Deux porte-avions à propulsion nucléaire, 12 destroyers lance-missiles, 3 navires de combat littoral, plus d'une centaine d'avions de chasse, des dizaines d'avions de guet, des dizaines d'hélicoptères anti-sous marin et anti-navire. Après des dizaines de jours de manœuvre et d'approche, le dispositif américain semble fin prêt.
Alors que le dialogue se poursuit en coulisses entre les Etats-Unis et l'Iran - via des pourparlers indirects entre les deux pays et un médiateur omanais - pour tenter de trouver un accord sur le nucléaire, Donald Trump semble bien déterminé à passer le vitesse supérieure vu le déploiement naval et aérien massif au Moyen-Orient.
Le doigt sur la gâchette
Il y 72 heures, le président américain disait envisager une frappe limitée contre l'Iran si les négociations échouaient. Ce qui est le cas pour le moment même si le ministre iranien des Affaires étrangères Abbas Araghchi, chef de file des négociations, a estimé qu'il existait « de bonnes chances de parvenir à une solution diplomatique sur un mode gagnant-gagnant » et de remettre bientôt « une première version » de texte à l'équipe américaine, menée par l'émissaire Steve Witkoff et le gendre du président américain, Jared Kushner. Trump, lui, garde le doigt sur la gâchette. « Tout ce que je peux dire, c'est que je l'envisage », a répondu le chef de l'Etat US à une question posée par la presse.
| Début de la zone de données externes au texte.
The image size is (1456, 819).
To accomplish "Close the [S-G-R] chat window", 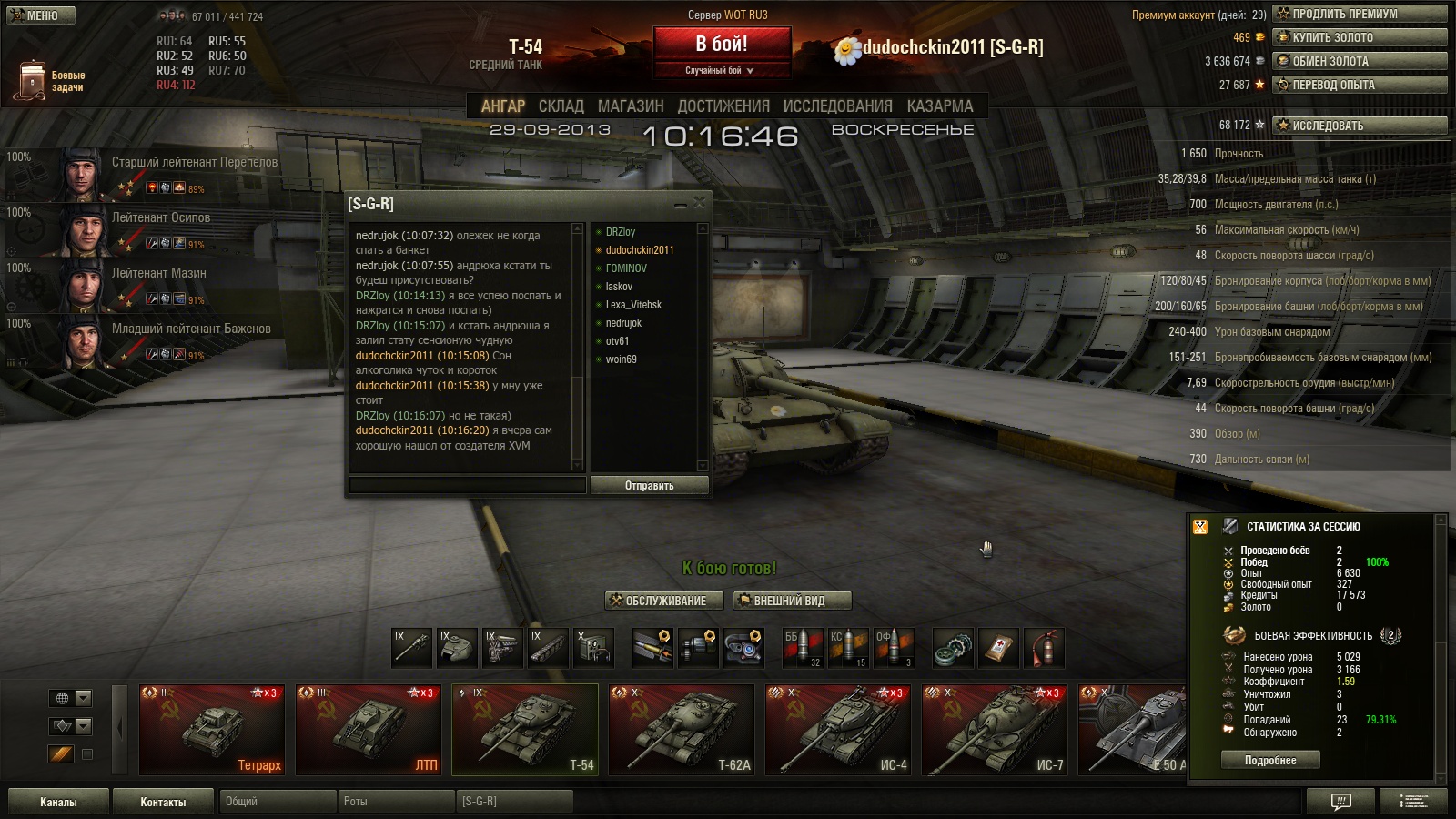I will 699,203.
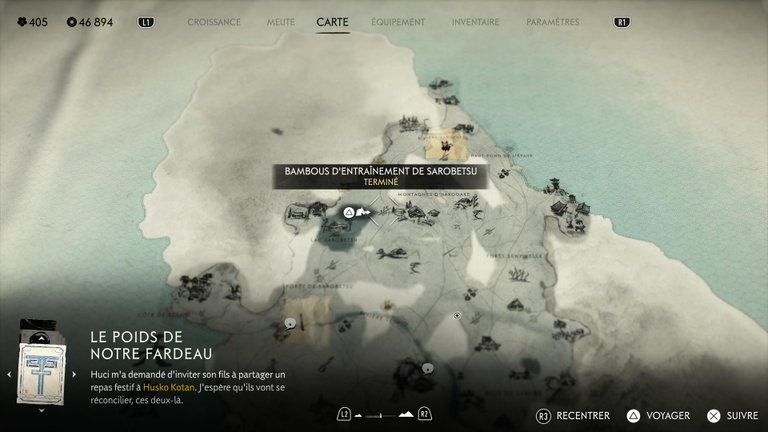768x432 pixels.
Task: Choose the Recentrer map option
Action: pos(572,416)
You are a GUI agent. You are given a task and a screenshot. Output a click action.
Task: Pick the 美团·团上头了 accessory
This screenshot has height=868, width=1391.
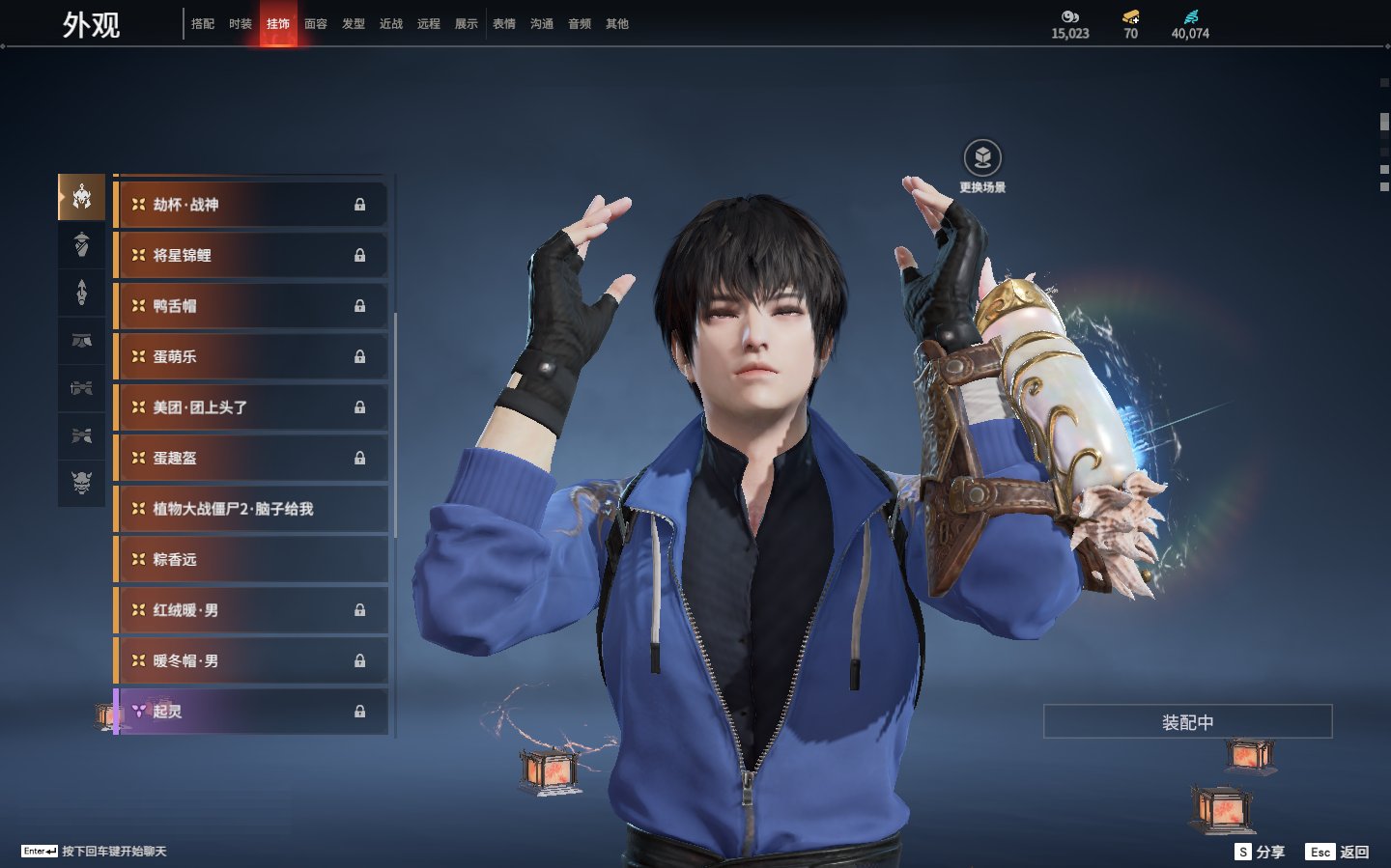pyautogui.click(x=251, y=407)
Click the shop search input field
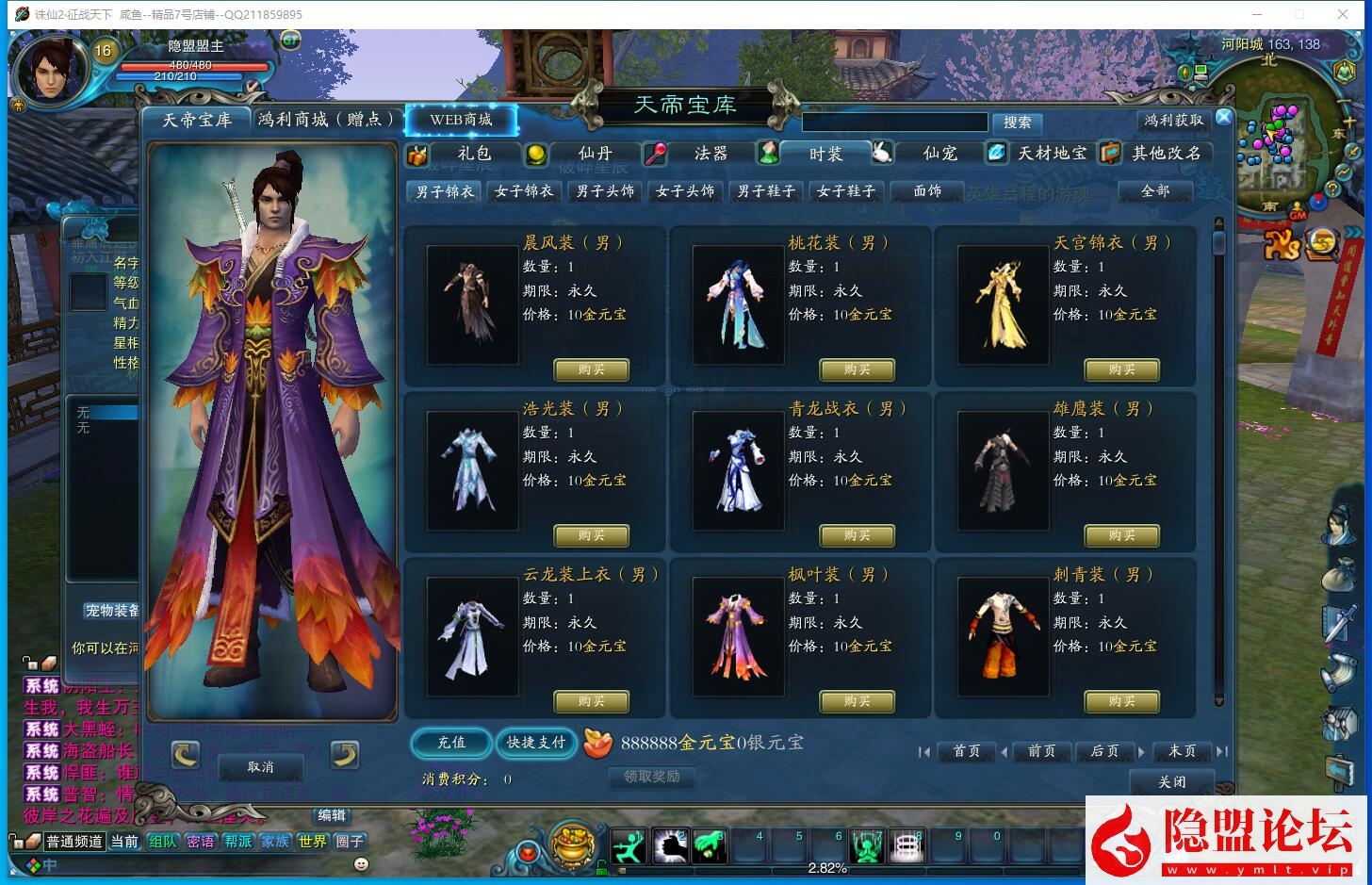 [x=894, y=123]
"Tout Etat réagirait avec férocité à un acte d'agression"
Téhéran a averti ce lundi que toute frappe des Etats-Unis, même limitée, le pousserait à riposter « avec férocité », alors que de nouvelles manifestations étudiantes contre le pouvoir ont repris ce week-end. « Il n'y a pas de frappe limitée, a déclaré le porte-parole de la diplomatie iranienne Esmaïl Baghaï. Un acte d'agression sera considéré comme un acte d'agression. Et tout Etat réagirait avec férocité à un acte d'agression au titre de son droit inhérent à la légitime défense, et c'est donc ce que nous ferions. »
Les précédentes discussions entre les deux pays avaient été stoppées net en juin 2025 par la guerre déclenchée par Israël contre l'Iran, à laquelle s'étaient associés les Etats-Unis. Donald Trump avait alors assuré avoir « anéanti » le programme nucléaire.